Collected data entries
══════════

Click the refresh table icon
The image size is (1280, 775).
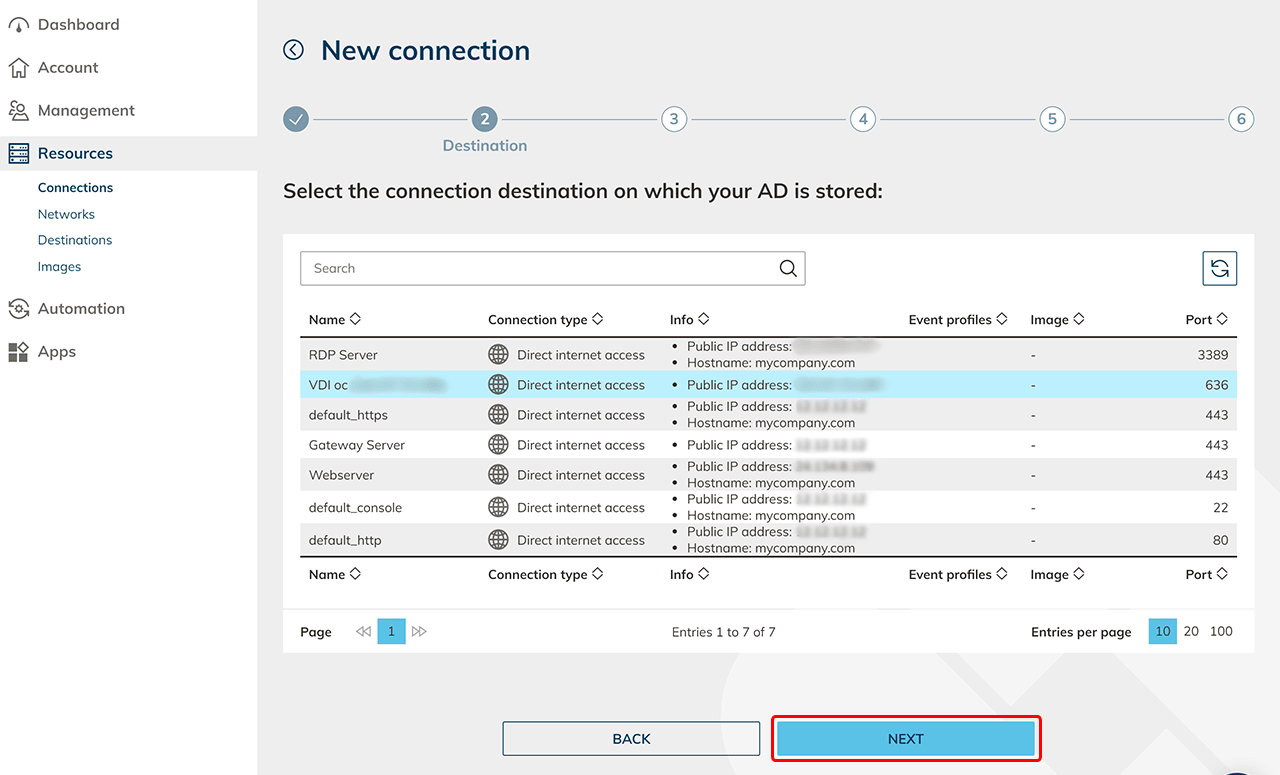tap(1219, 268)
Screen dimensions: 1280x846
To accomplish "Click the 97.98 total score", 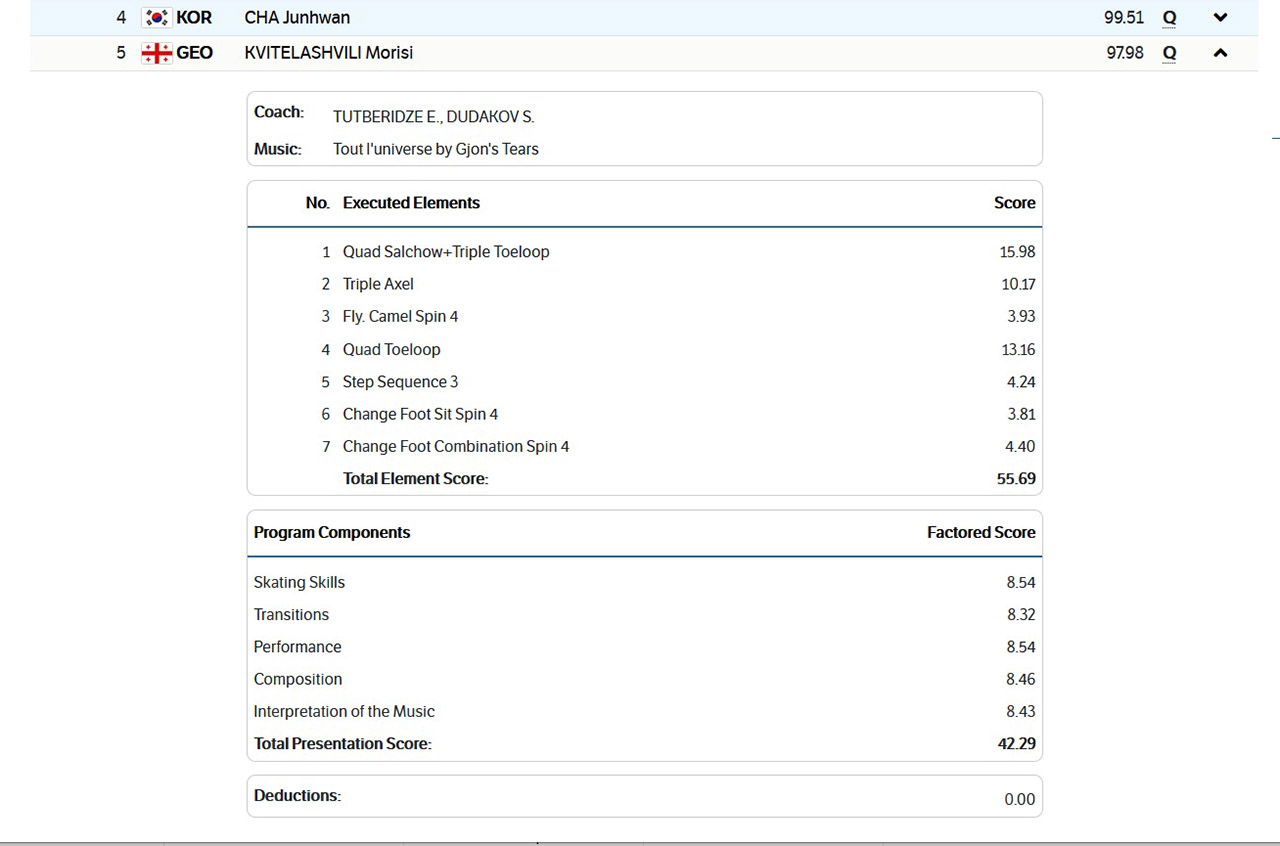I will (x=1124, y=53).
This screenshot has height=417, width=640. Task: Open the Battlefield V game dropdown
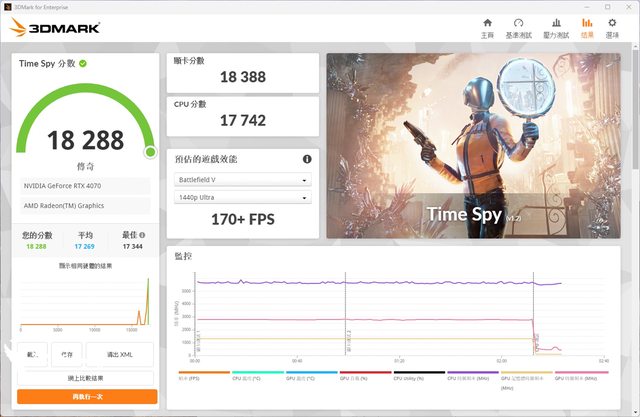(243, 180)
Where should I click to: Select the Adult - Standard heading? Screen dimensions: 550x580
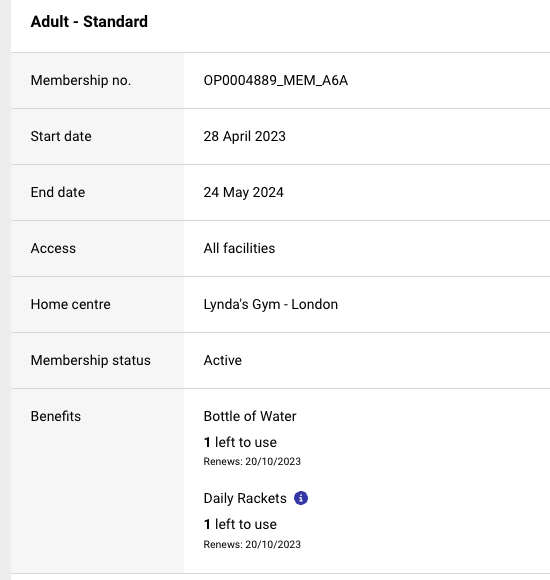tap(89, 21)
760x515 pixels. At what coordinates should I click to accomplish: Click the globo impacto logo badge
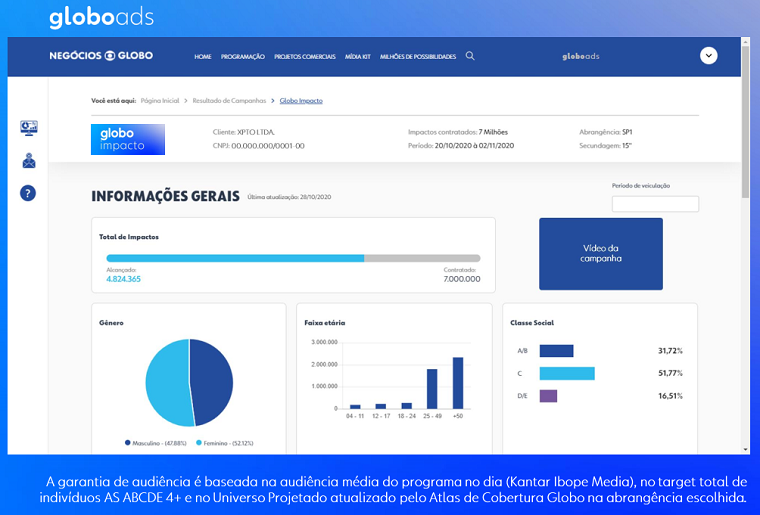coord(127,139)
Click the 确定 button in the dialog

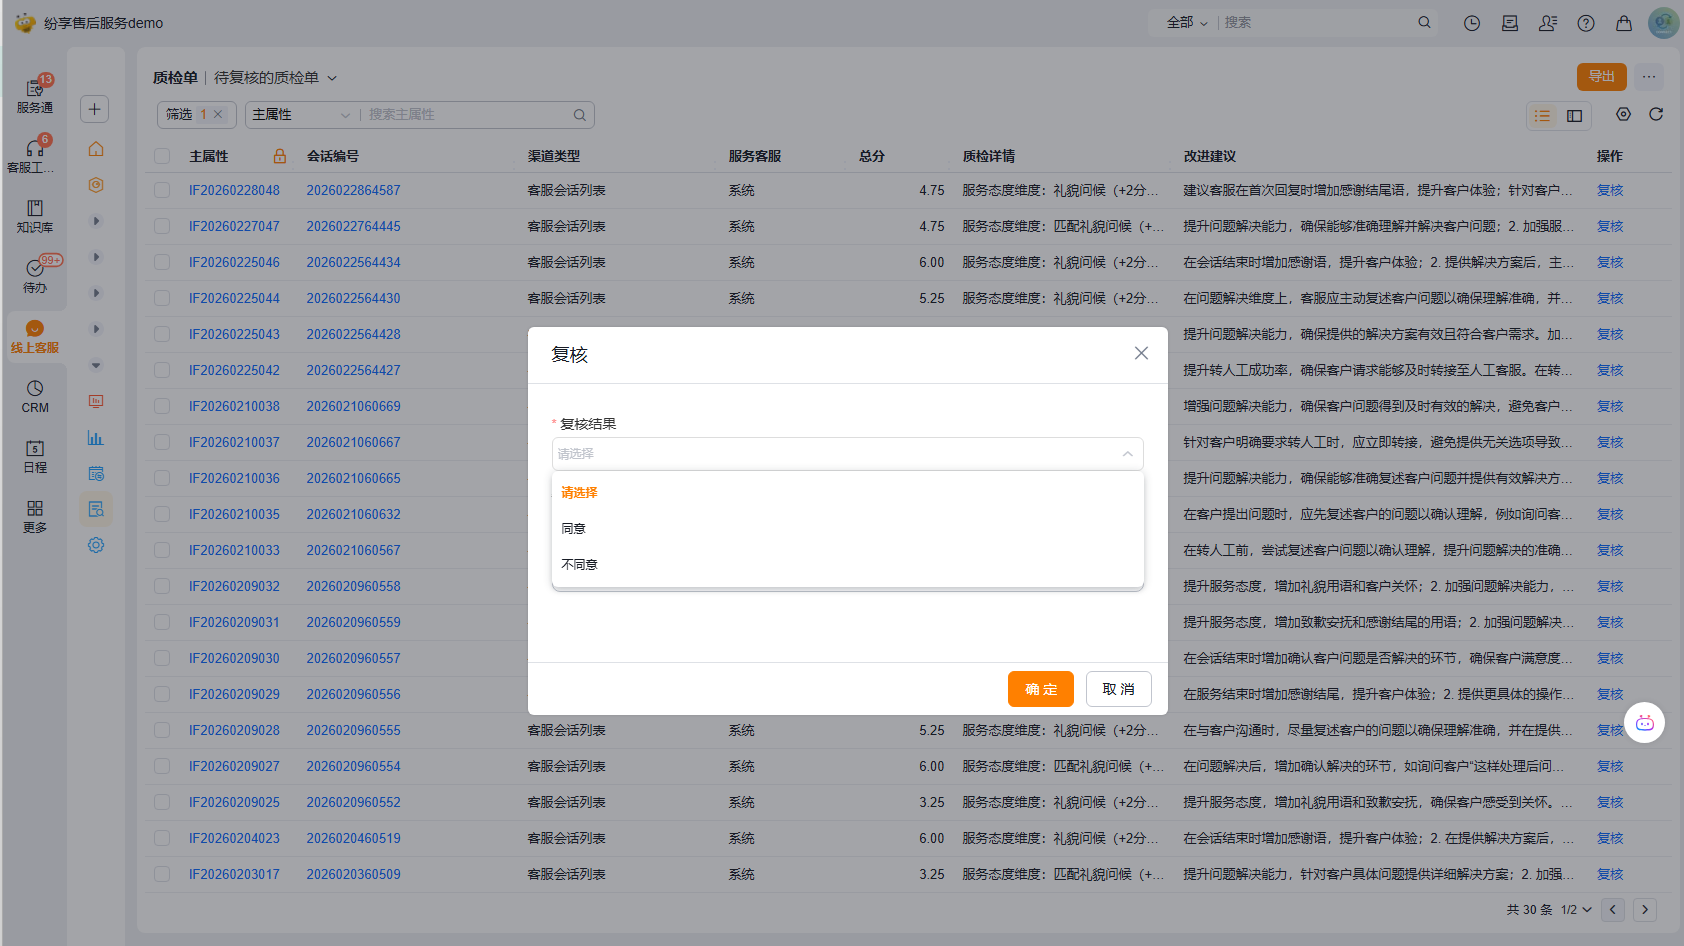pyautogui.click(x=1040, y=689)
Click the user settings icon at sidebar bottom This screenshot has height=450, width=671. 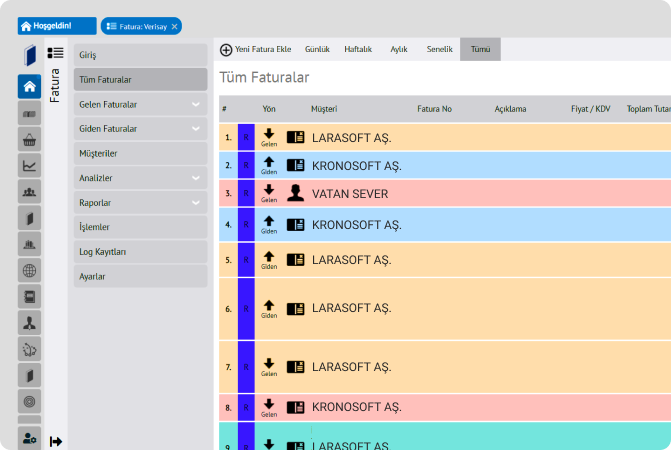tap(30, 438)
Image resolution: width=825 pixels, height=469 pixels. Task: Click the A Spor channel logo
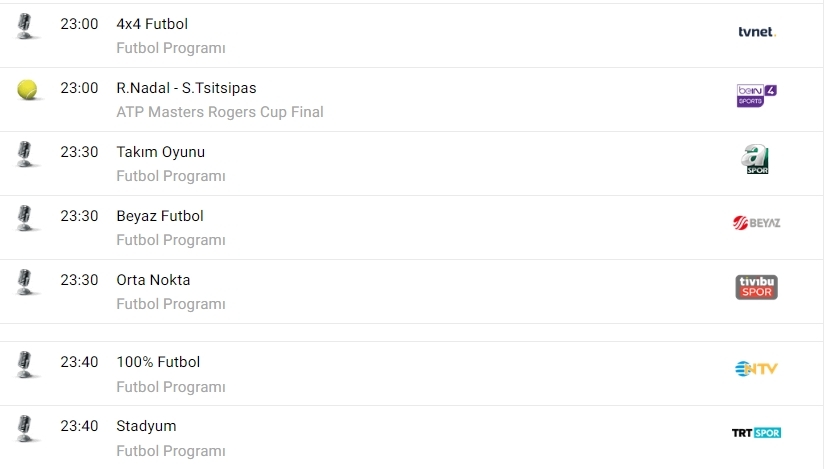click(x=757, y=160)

══════════

**WHAT THE TASK ASKS**: Reproduce exactly, without any picture, the lines from the one bearing "Image resolution: width=825" to the last line of the records above.

**OUTPUT OF THE EXERCISE**:
Image resolution: width=825 pixels, height=469 pixels. Task: Click the A Spor channel logo
click(x=757, y=160)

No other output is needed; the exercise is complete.